▶ Problem requirements
Give again the lines from the line with "Task: Click the back arrow icon" to the last line of the records, exactly and in full. Do not carry over any pictures.

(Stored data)
::::
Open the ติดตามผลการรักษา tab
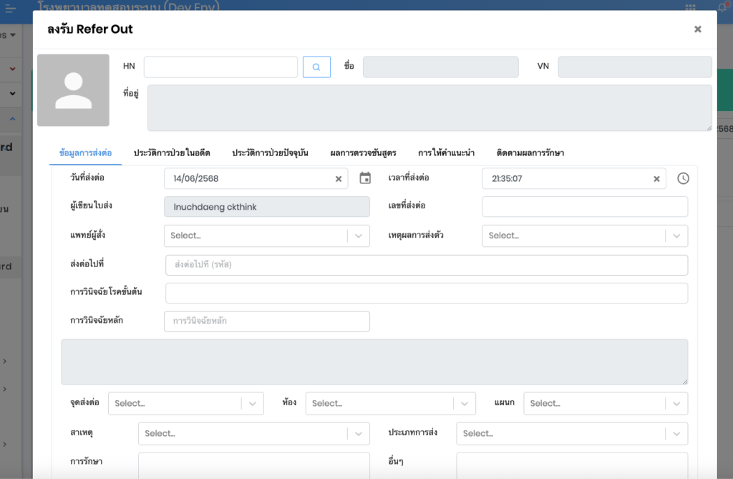733x479 pixels. pyautogui.click(x=530, y=153)
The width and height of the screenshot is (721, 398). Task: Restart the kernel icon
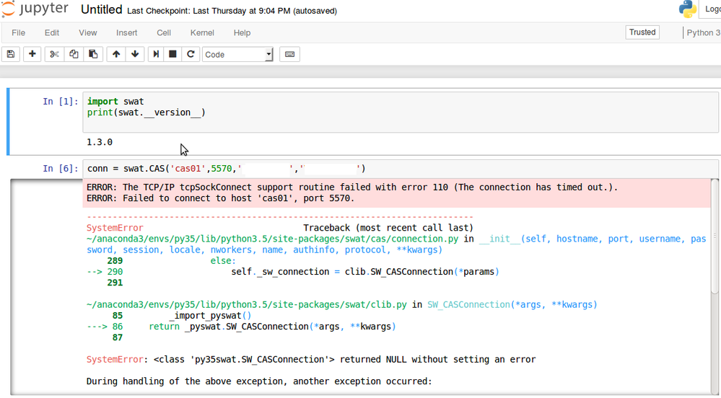click(x=191, y=54)
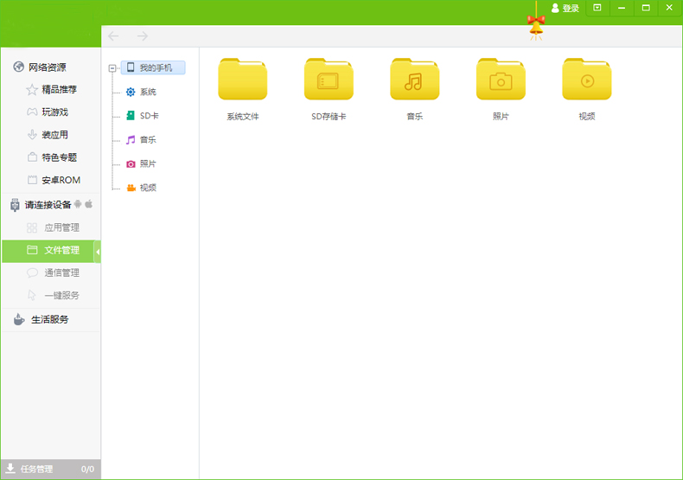Screen dimensions: 683x480
Task: Expand the 生活服务 section
Action: 50,319
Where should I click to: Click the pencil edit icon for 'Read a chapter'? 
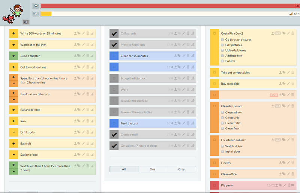pos(83,56)
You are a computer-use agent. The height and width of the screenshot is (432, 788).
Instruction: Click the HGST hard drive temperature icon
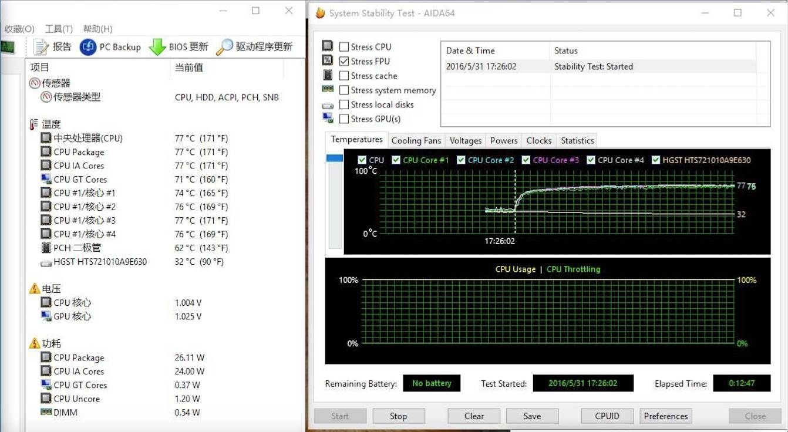[46, 262]
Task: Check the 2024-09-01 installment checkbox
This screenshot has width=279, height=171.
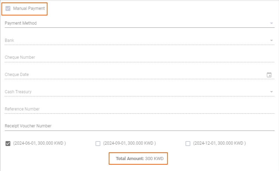Action: coord(98,144)
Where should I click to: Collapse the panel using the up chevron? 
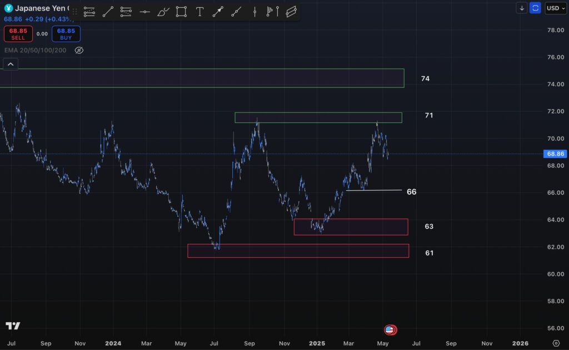[x=10, y=63]
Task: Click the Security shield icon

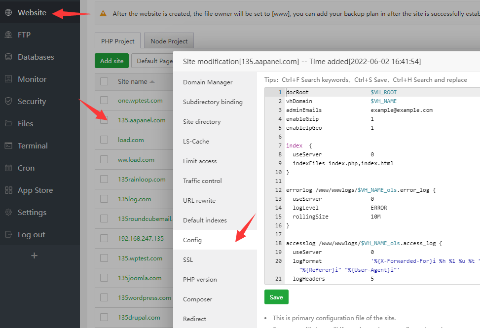Action: [8, 101]
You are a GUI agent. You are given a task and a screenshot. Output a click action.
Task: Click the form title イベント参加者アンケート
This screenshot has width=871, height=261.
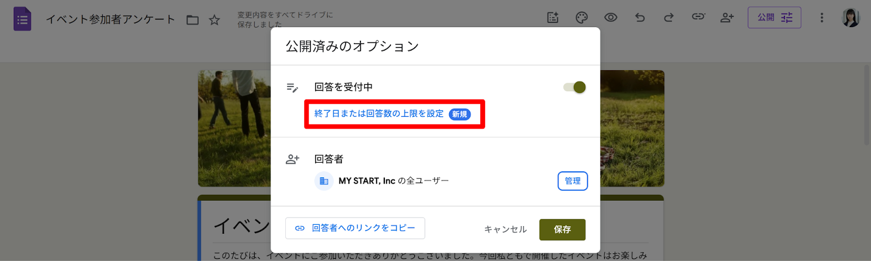111,20
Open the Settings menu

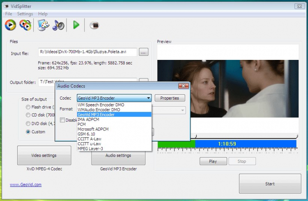tap(25, 14)
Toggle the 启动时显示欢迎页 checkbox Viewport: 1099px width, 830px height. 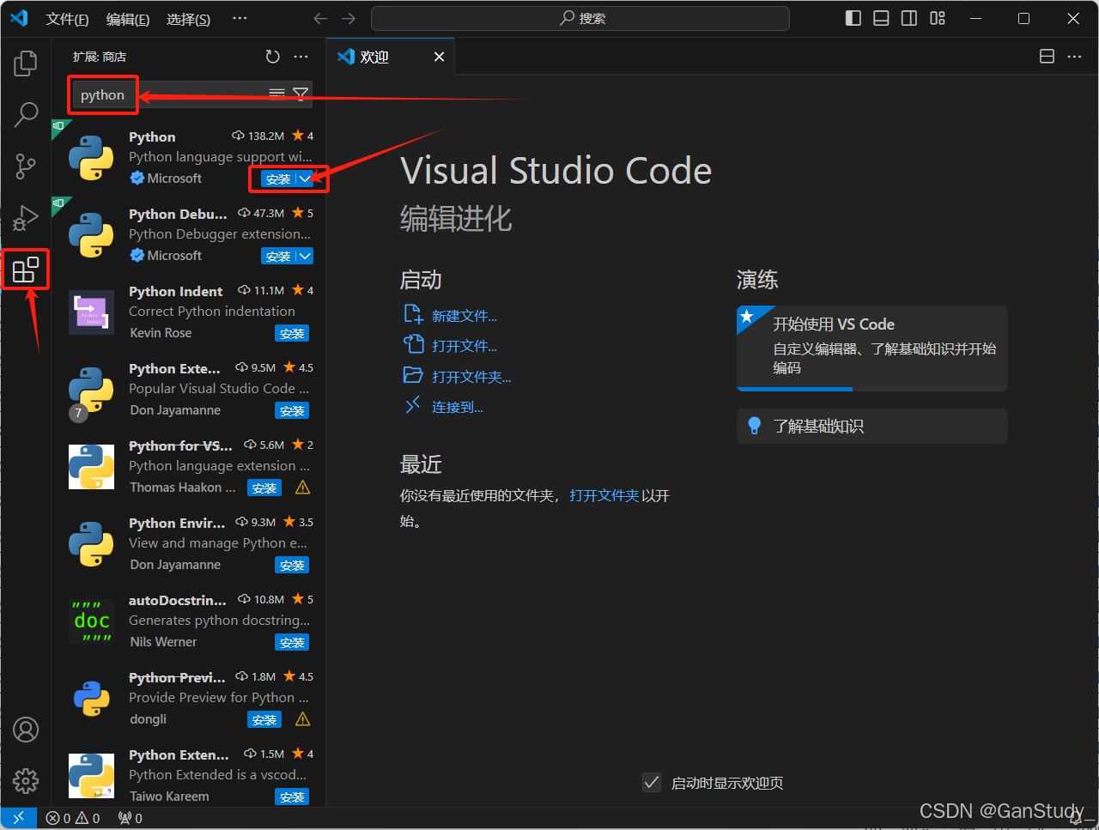click(651, 782)
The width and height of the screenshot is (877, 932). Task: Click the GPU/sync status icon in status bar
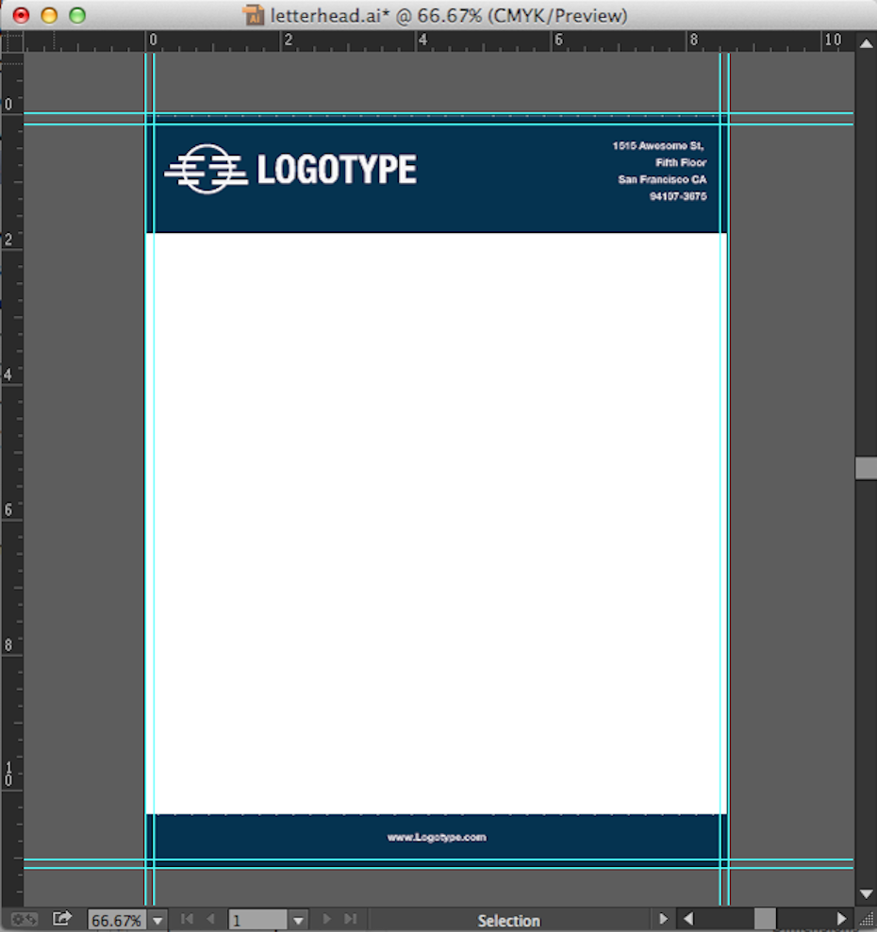(25, 920)
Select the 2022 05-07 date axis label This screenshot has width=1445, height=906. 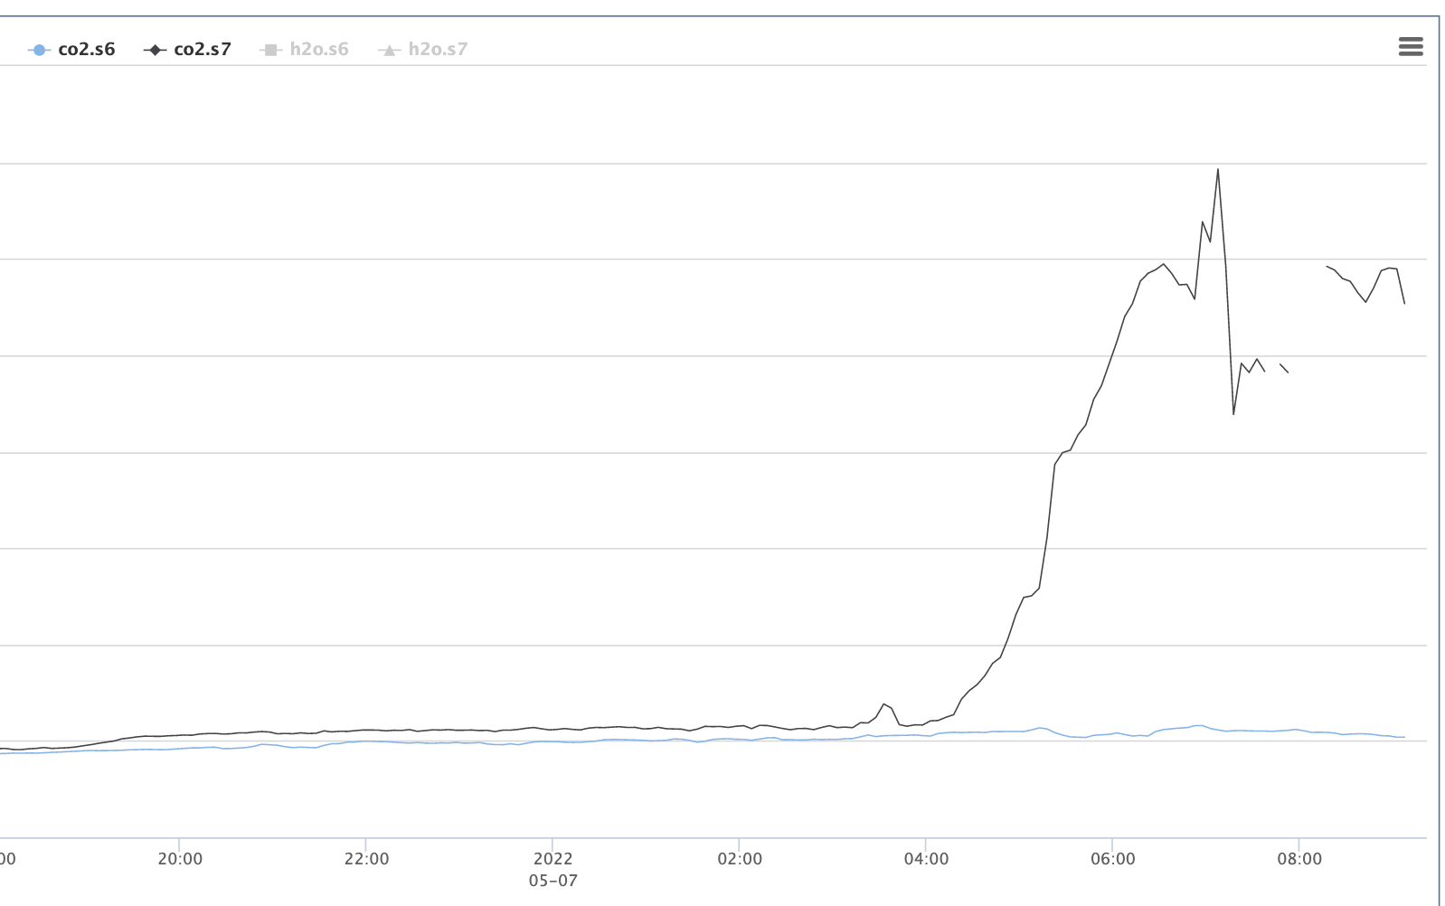553,869
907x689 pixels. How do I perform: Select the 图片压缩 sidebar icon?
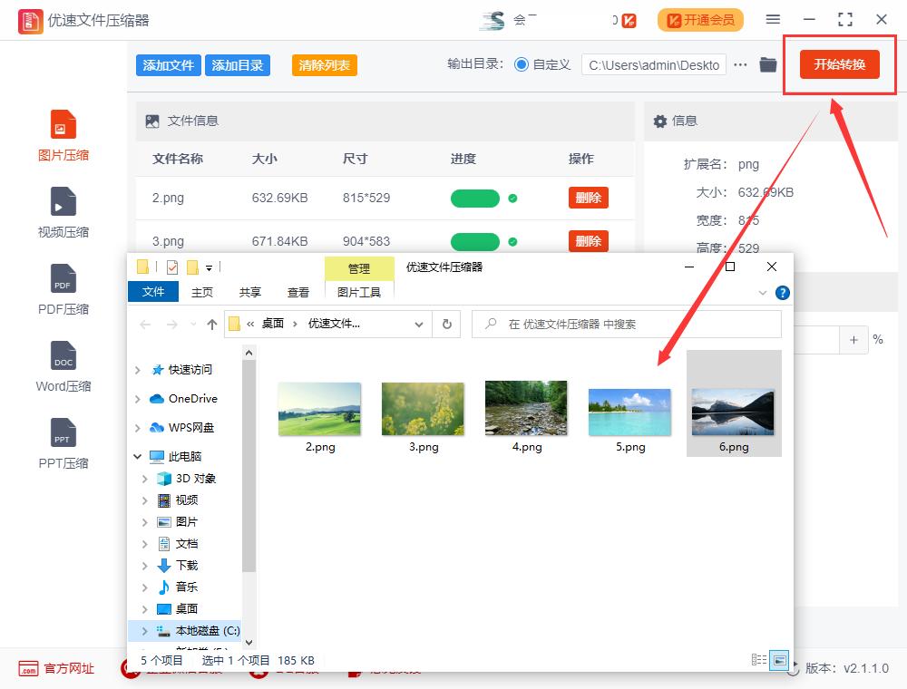pos(63,134)
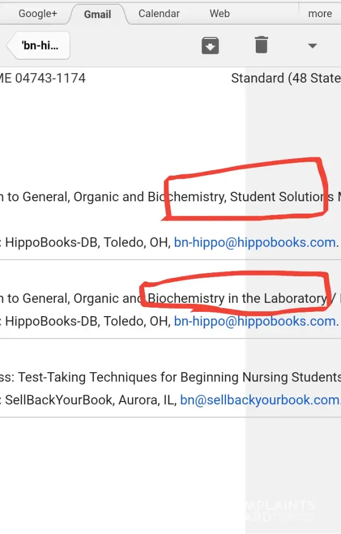Image resolution: width=341 pixels, height=534 pixels.
Task: Open hippobooks email link under Student Solutions
Action: pos(255,242)
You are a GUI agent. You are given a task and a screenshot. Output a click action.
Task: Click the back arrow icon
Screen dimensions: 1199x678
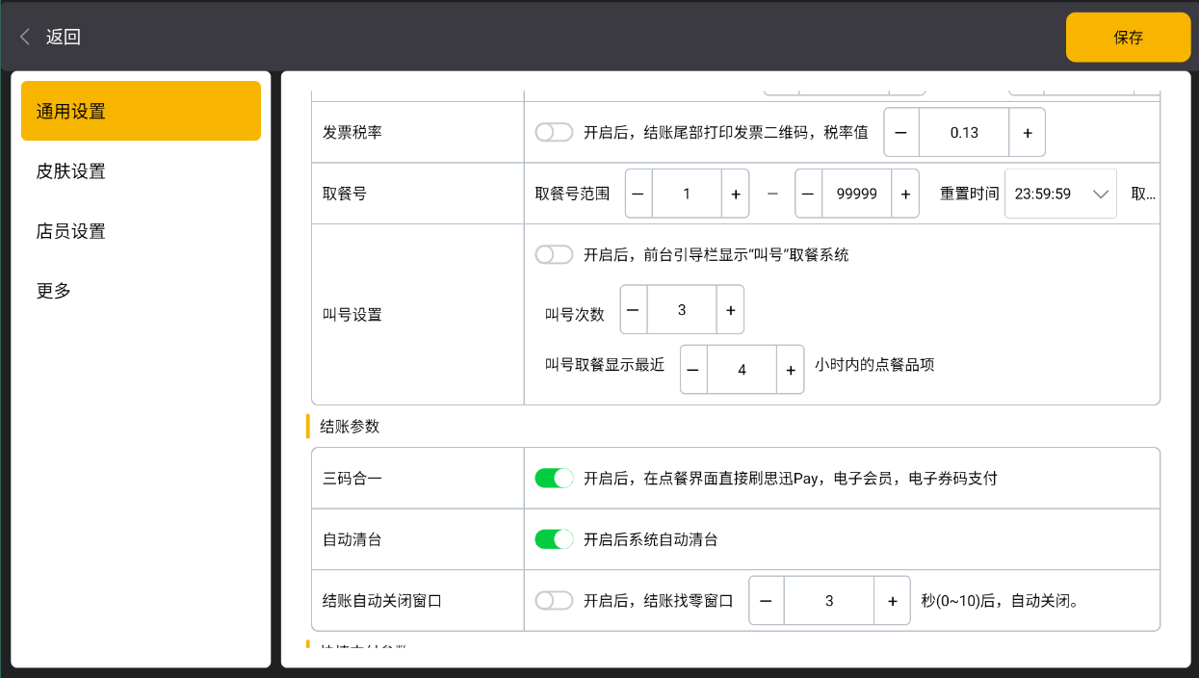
::::
▶ Response to this exercise
Task: Click the back arrow icon
Screen dimensions: 1199x678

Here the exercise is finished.